_The task_: Nothing in the data should be left out, so repeat it all exactly.

(Collected data)
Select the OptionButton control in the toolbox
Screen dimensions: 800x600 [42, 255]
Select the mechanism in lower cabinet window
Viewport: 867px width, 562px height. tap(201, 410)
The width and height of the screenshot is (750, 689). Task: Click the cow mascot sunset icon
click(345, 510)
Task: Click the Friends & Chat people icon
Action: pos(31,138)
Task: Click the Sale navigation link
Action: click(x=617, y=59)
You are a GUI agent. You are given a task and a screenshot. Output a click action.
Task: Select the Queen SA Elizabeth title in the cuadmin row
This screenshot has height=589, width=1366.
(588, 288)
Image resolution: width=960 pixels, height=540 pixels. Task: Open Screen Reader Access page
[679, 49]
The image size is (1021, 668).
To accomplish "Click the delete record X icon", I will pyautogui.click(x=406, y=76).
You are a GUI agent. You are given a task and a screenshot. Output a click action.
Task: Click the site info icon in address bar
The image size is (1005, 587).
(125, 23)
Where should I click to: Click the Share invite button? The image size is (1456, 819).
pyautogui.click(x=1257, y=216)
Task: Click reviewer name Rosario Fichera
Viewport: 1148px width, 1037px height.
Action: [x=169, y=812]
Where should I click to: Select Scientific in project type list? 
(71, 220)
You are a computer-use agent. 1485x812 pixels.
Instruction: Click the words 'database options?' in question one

_Your response_:
Select the OptionButton control in the toolbox
Screen dimensions: 800x600 [42, 255]
Select the mechanism in lower cabinet window
Viewport: 867px width, 562px height. tap(201, 410)
The width and height of the screenshot is (750, 689). Task: Click the cow mascot sunset icon
click(345, 510)
Task: Click the Friends & Chat people icon
Action: pos(31,138)
Task: Click the Sale navigation link
Action: click(x=617, y=59)
You are a GUI agent. You are given a task and a screenshot. Output a click action.
Task: Select the Queen SA Elizabeth title in the cuadmin row
This screenshot has height=589, width=1366.
(588, 288)
Image resolution: width=960 pixels, height=540 pixels. Task: Open Screen Reader Access page
[679, 49]
The image size is (1021, 668).
To accomplish "Click the delete record X icon", I will pyautogui.click(x=406, y=76).
You are a GUI agent. You are given a task and a screenshot. Output a click action.
Task: Click the site info icon in address bar
The image size is (1005, 587).
(125, 23)
Where should I click to: Click the Share invite button? The image size is (1456, 819).
pyautogui.click(x=1257, y=216)
Task: Click reviewer name Rosario Fichera
Viewport: 1148px width, 1037px height.
Action: [x=169, y=812]
Where should I click to: Select Scientific in project type list? 
(71, 220)
You are a computer-use agent. 1485x812 pixels.
Instruction: Click the words 'database options?' in question one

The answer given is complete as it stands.